Lisette’s Take: “I wasn't surprised for a second that she was the first person that Dolores Huerta would do an interview with. That did not surprise me for a second. In fact, there was a part of me that felt like it is right. It is just, that's the way it's supposed to be.” To hear all episodes and learn more about Lisette Nieves, visit Lisette-Nieves.com

Episode Notes

Maria Hinojosa is a Pulitzer Prize-winning journalist and founder of Futuro Media Group, which covers untold stories about underrepresented communities. A four-time Emmy Award winner, Maria is the host and executive producer of Latino USA and the political podcast In The Thick.  In 2022 she and Futuro won the  Pulitzer Prize in Audio Reporting for the podcast Suave. It tells the story of David Luis "Suave" Gonzalez, who was sentenced to life without parole at 17, and his journey toward unexpected freedom after 30+ years in prison. The 7-part series touches on themes of incarceration, redemption, and the relationship between a journalist and her source.

Episode Transcription

Lisette Nieves: Good afternoon, everyone. I'm so excited. Welcome to the Junction Podcast with me, Lisette, and I have an incredible guest today. As you know, Maria Hinojosa, who is extraordinary, a Pulitzer Prize-winning journalist, founder of Futuro Media Group. She covers untold stories about underrepresented communities.
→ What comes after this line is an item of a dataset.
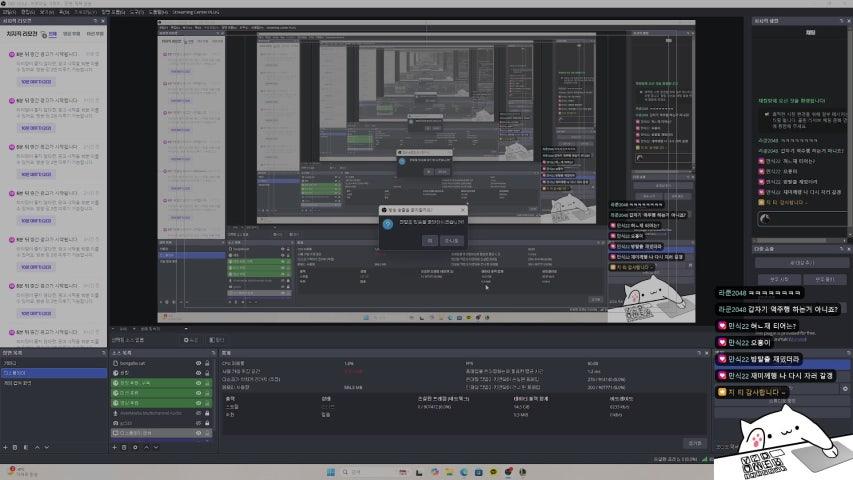Move the selected scene up
Image resolution: width=853 pixels, height=480 pixels.
point(37,446)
She's a four-time Emmy Award winner. Maria is a host and executive producer of Latino USA and the political podcast In The Thick. In 2022, she and Futuro won a Pulitzer Prize and audio reporting for the podcast Suave. And so I just want to say she's just done an amazing amount of work. So thank you, Maria. Thank you. Welcome.
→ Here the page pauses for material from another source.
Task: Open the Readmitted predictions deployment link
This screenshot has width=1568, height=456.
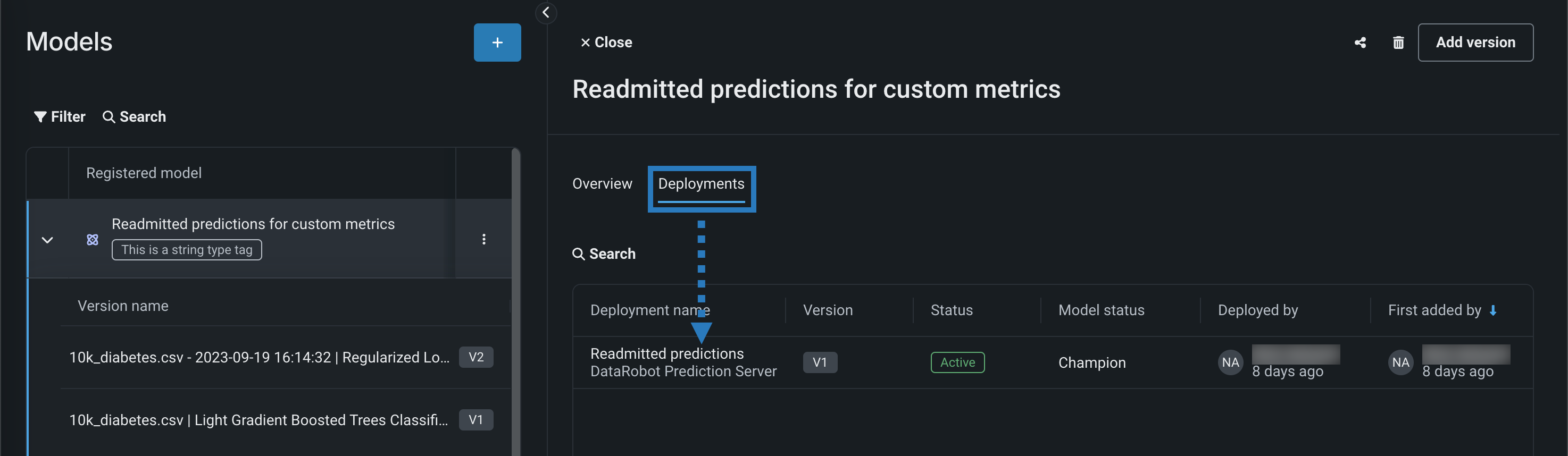Action: coord(666,353)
Maria Hinojosa: Lisette, claro, of course. I love spending time with you, even if it is on a podcast.

Nieves: Even if it is on the podcast, right? Because you and I have been trying in real life. Things happen, right? But we will get together. We will get together. I want you to know that I'm wearing a hummingbird pin for you today, because I know you're a bird watcher.

Hinojosa: Oh my God. Well, but in particular, hummingbirds. I don't know if for everybody, but for Mexicans, hummingbirds signify spirits that are coming from the other side to make a visit. So whenever I see a hummingbird, whether it's in New York, New York City or Connecticut or Punta Cana or wherever I may be, I'm like, "Hmm, who's visiting?" So thank you for that. I love that.

Nieves: What was your last bird-watching adventure?

Hinojosa: Oh, I happened to be in Connecticut this past weekend. I haven't been for a long time because of life. And I was having a call and I look out onto a lake, a small lake, and I just happened to be looking out when an eagle was soaring and soaring. And yeah, I feel very blessed. I'm not that person who has a pair of binoculars and is keeping track and writing down. I do have a book and I do know some names. I'm a bird whisperer. I love to hear the birds. And then when I'm lucky enough, I'll just spot one coming by. So yeah, that was my latest.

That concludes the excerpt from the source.